#### [Required tasks]
- a) In the mailing list post about GDB breakpoints, what does the debugger put in place of the function's first instruction(s)?
- b) Extend the mailing list post about GDB breakpoints, starting after its last sentence.

#### [Selected extract]
--- --- ---

[vox-tech] late night musings: stripping
Mitch Patenaude
vox-tech@lists.lugod.org
Thu, 26 Feb 2004 11:20:53 -0800
On Thursday, Feb 26, 2004, at 09:22 US/Pacific, Peter Jay Salzman wrote:
> we finished right into glibc. shouldn't GDB have known when myfunction
> returned to main, even if there's no debugging information?
Hmm.. I'm not sure, but I have a suspicion. It has to do with how
breakpoints are implemented. The debugger isn't simply using "stepi"
to go instruction by instruction. It's modifying the code to return
control to the debugger when certain things happen.
Since it has the address of the function, what it does it replace the
first instruction(s) with something that returns control to the
debugger.. probably a jump or a trap or something else short. It takes
the code that was overwritten by that trap, and puts it in separate
place that's executed before the control is returned to the program.

--- --- ---

#### [Data listing]

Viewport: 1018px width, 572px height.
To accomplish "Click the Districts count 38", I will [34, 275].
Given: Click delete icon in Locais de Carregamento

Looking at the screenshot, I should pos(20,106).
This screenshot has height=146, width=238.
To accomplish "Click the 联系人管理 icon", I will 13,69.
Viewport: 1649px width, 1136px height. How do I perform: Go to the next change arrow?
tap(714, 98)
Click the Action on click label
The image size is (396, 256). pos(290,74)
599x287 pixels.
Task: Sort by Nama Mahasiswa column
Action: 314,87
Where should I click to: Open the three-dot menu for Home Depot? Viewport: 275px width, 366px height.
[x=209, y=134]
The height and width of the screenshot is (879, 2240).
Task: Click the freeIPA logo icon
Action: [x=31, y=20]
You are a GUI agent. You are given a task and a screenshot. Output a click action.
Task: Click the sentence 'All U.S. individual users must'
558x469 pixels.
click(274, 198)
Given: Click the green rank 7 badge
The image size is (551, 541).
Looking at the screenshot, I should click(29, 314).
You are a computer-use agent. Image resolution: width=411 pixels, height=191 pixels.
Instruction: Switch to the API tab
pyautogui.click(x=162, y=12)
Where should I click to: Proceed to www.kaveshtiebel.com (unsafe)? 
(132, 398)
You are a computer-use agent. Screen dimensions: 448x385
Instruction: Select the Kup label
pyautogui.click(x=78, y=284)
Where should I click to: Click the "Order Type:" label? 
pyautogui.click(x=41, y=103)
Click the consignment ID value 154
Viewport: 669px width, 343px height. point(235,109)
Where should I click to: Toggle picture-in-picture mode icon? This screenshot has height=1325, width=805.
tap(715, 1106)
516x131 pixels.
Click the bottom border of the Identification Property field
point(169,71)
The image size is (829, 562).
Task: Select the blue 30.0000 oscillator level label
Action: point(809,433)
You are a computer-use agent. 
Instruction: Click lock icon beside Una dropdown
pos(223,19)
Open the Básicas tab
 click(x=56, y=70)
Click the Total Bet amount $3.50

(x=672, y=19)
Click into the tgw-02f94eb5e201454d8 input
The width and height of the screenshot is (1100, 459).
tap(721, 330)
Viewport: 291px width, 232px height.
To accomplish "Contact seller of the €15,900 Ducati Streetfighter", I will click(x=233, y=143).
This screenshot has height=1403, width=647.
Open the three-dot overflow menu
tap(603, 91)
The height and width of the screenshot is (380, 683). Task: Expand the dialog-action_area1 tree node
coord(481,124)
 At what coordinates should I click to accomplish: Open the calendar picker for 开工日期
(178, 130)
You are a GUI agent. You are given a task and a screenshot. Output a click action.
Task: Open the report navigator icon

--- --- ---

#### [Answers given]
- a) Something that returns control to the debugger, probably a jump or a trap or something else short.

- b)
But.... without detailed debugging information it's very hard to know
when you're returning from a stack frame. Since all the cleanup is
done after return, you can "return" from just at about anywhere.. and
there may be more than one return in a function. The return that gets
taken is not necessarily the first one linearly after the program, and
replacing ALL the RET's after the current entry point might break other
functions.
It COULD try to implement this by playing with the return address in
the stack frame, having it "return" into the debugger, but I suspect
that they just didn't bother. If you want that functionality, compile
with debugging info turned on.
> what would be useful would be something like GDB which can follow a
> process and collect information about:
>
> 1. control flow (what functions call what).
> 2. get the parameters and return values of the function calls.
>
>
> the only way i know how to get #1 is to sit there, using stepi (and
> possibly nexti over uninteresting libc functions) with a pencil and
> paper in hand.
>
> as for #2, seems like the only way to do that would be to disassemble
> the code. i don't know a lick of x86 assembly, but i did notice that
> %eax appears to be the register for returning integers.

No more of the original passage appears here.